Dans le 15e arrondissement, le parc Georges Brassens déploie un vaste écrin de verdure parfait pour se promener ou faire la sieste. Mais le flâneur bien attentif y déniche quelques éléments insolites : une porte décorée d’une tête de cheval, deux taureaux sculptés, un beffroi sur lequel on lit “vente à la criée”…. Autant de vestiges qui rappellent un passé moins bucolique : avant d’être un havre de paix, le site abritait de vastes abattoirs, dédiés aux bovins, aux ovins, et aux chevaux.
À l’heure des abattoirs de Vaugirard
Retour au XVIIIe siècle, dans le village de Vaugirard. Avant son annexion par Paris en 1860, ce quartier était un hameau rural paisible : à l’emplacement de l’actuel parc Georges Brassens, se trouvaient alors les vignes du clos des Morillons et quelques cultures maraîchères. Mais avec l’industrialisation et l’extension de la capitale, l’agriculture recule, et en 1894, un vaste abattoir vient remplacer les terrains vagues. Construit par Ernest Moreau, il naît de la décision du conseil de Paris en 1887 de supprimer l’abattoir de Grenelle et d’un autre situé entre le boulevard de Vaugirard et de Pasteur, pour construire un abattoir unique. Plus moderne, plus vaste, et surtout : directement desservi par la Petite Ceinture. Sur un complexe de 10 hectares, étables, bergeries, bouveries, halles aux chevaux, greniers à fourrage et bâtiments d’abattage se répartissent autour d’une grande cour. On y abat bovins, ovins, mais aussi (et surtout) chevaux.
++++++
◆ ÉNONCÉ:
Réécrivez le passage du texte sur le parc Georges Brassens allant de « Dans le 15e » jusqu'à « et aux chevaux. », en remplaçant « écrin de verdure » par « espace vert ».

◆ DOCUMENTS SOURCES:
++++++
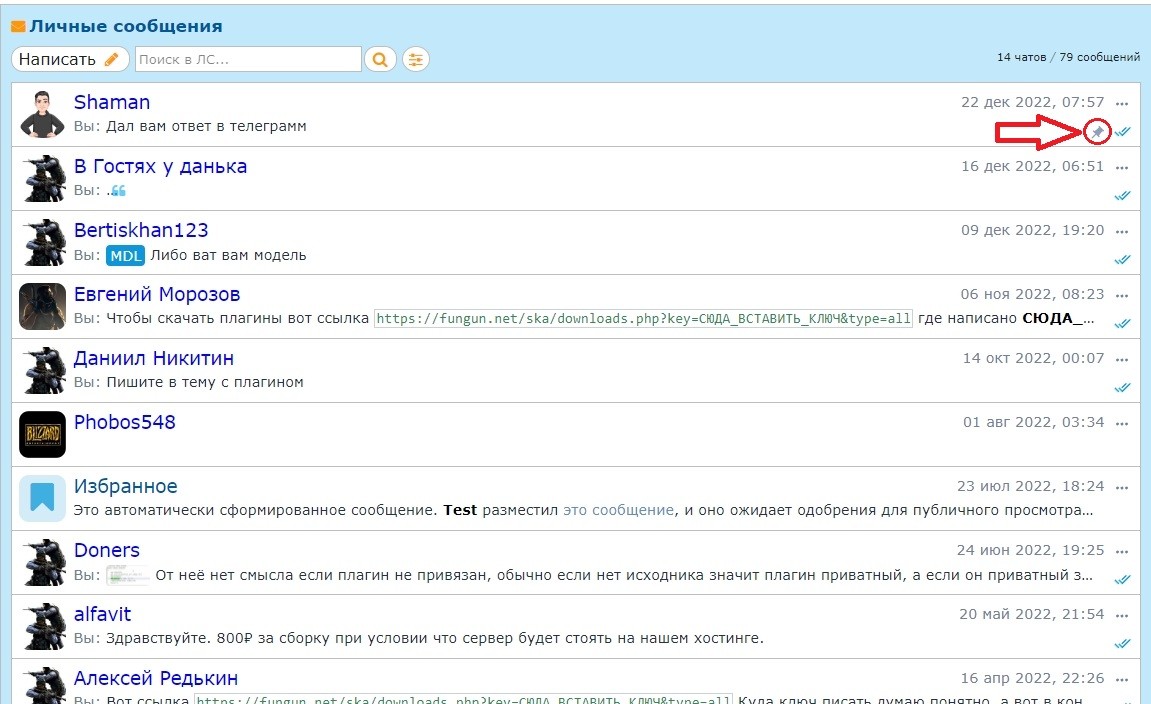Click the orange search magnifier icon

pos(380,60)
++++++
◆ SOLUTION:
Dans le 15e arrondissement, le parc Georges Brassens déploie un vaste espace vert parfait pour se promener ou faire la sieste. Mais le flâneur bien attentif y déniche quelques éléments insolites : une porte décorée d’une tête de cheval, deux taureaux sculptés, un beffroi sur lequel on lit “vente à la criée”…. Autant de vestiges qui rappellent un passé moins bucolique : avant d’être un havre de paix, le site abritait de vastes abattoirs, dédiés aux bovins, aux ovins, et aux chevaux.